La vicenda che riguarda Steven Tyler ((Steven Victor Tallarico), frontman degli Aerosmith, sta conoscendo una grande e giusta rilevanza in Calabria, in Italia e nel mondo. E questo fa molto male, provoca amarezza, genera sconforto in quanti, come tanti di noi, da anni, senza nascondere i problemi e le criticità della Calabria, sono impegnati, in maniera plurale, ma rigorosa ed alta, aperta, ariosa, accogliente, non retorica della Calabria. Certo, in un periodo in cui io fatico a dormire e anche a scrivere perché non sopporto i drammi e le tragedie del mondo (da Gaza all’Ucraina ecc.) e che osserva, con dolore, la progressiva desertificazione del Sud e della Calabria, questa mia “preoccupazione” può apparire “fuori luogo” e tutto sommato “esagerata”, eppure io penso che non dobbiamo partire da quello che succede (e a volte non dovrebbe succedere) “qui ed ora” per poter prestare attenzione vera ai nostri luoghi, che sono luoghi del Mondo.

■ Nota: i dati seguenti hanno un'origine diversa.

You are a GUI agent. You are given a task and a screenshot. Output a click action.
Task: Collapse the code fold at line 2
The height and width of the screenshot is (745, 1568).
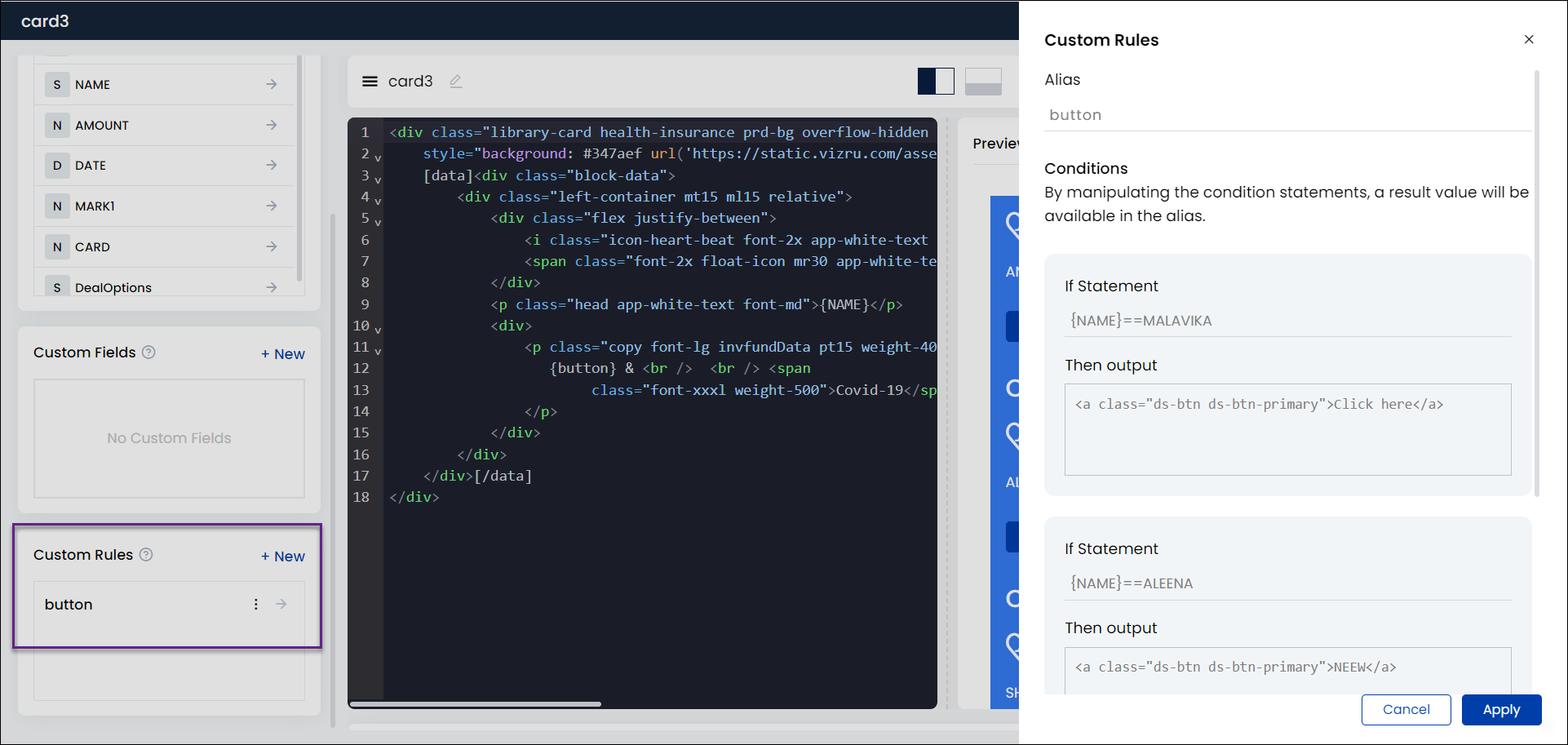(378, 157)
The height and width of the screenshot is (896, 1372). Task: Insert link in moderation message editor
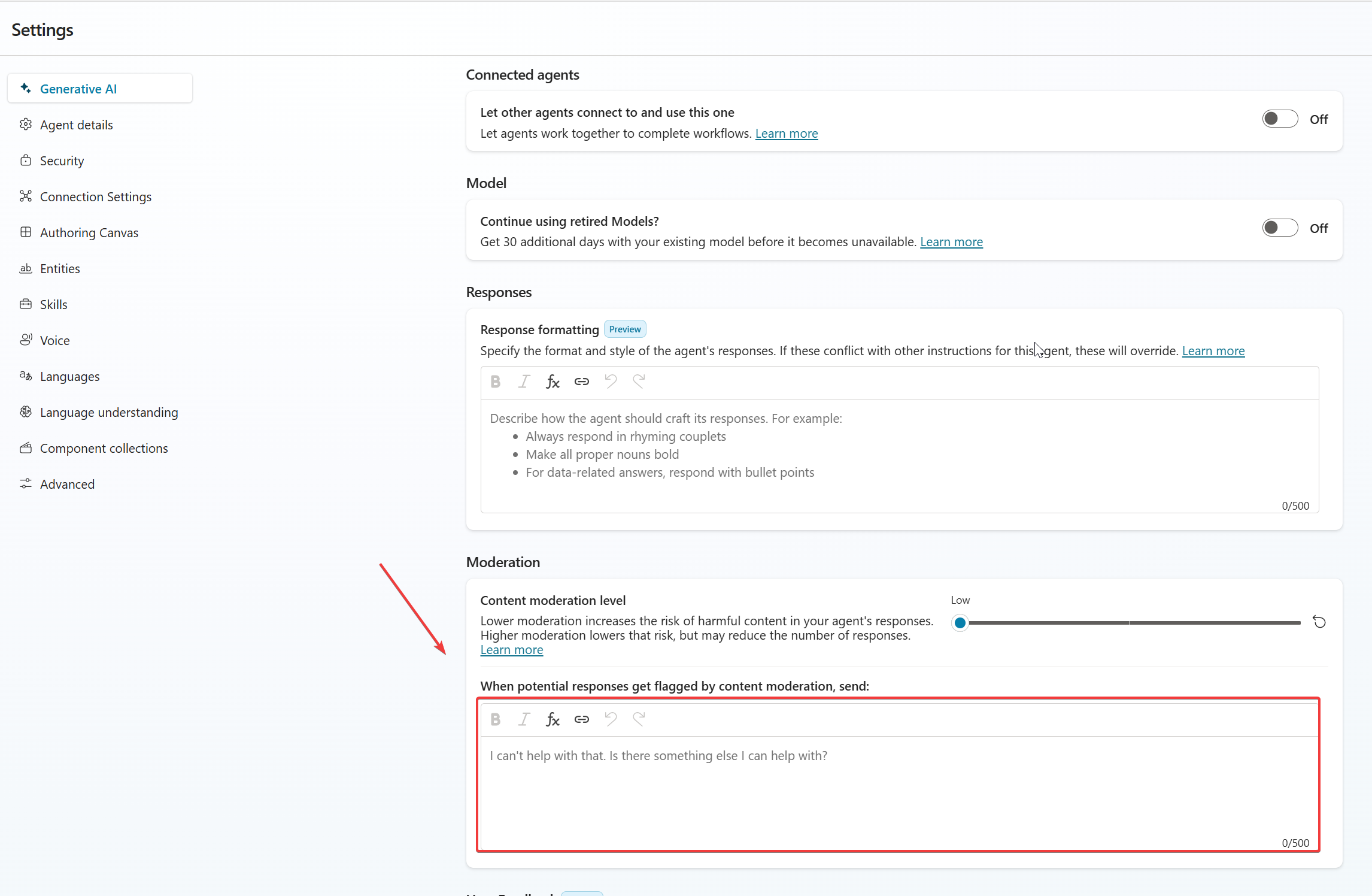click(x=581, y=719)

Steven Tyler ha origini calabresi: suo nonno è emigrato da Cotronei (Crotone) e, quindi stiamo parlando della nostra storia di calabresi. Anche mio nonno materno è emigrato negli Usa e mio padre a Toronto (negli anni Cinquanta). La mia identità di “calabrese” è anche un’identità fatta di partenze, fughe, ritorni, sogni, delusioni, successi. I figli e i nipoti di nostri emigrati, partiti con la valigia di cartone, con i soldi in prestito, in mondi sconosciuti, hanno portato la loro “Calabria” dovunque, hanno sofferto, ma hanno, con fatica e sacrificio, creato un mondo vivibile per loro e per i loro discendenti. Le seconde e terze generazioni si sono inseriti, spesso, in maniera alta, splendida, eccelsa nelle città del mondo, specie nelle Americhe: sono diventati imprenditori, scrittori, poeti, musicisti, artisti, che non hanno mai dimenticato, nelle loro opere il mondo delle origini. Pensiamo al grande John Fante, abruzzese, e al grande Gay Talese, padre di Maida, che ancora vive e scrive cose bellissime anche per farci capire come la Calabria si è dilatata, rigenerata, grazie a contadini e persone umili, spesso oggetto di esclusione e di razzismo. Ce l’hanno fatta anche per noi e di noi non si sono dimenticati. Moltissimi, non solo artisti, scrittori, musicisti, hanno una grande nostalgia delle origine, l’orgoglio delle loro radici, continuano a sentirsi parte di una storia e di luoghi che non hanno nemmeno conosciuto. Come abbiamo risposto a questi nostri fratelli, doppi, dell’altrove. Certo con affetto e con amore, ma spesso con lacrimevole retorica, con languide pacche sulle spalle, in maniera paternalistica. Senza badare alle grandi possibilità che da quella Calabria altrove ci donavano, a livello economico, di scambi, di relazioni culturali. Non abbiamo saputo rispondere adeguatamente.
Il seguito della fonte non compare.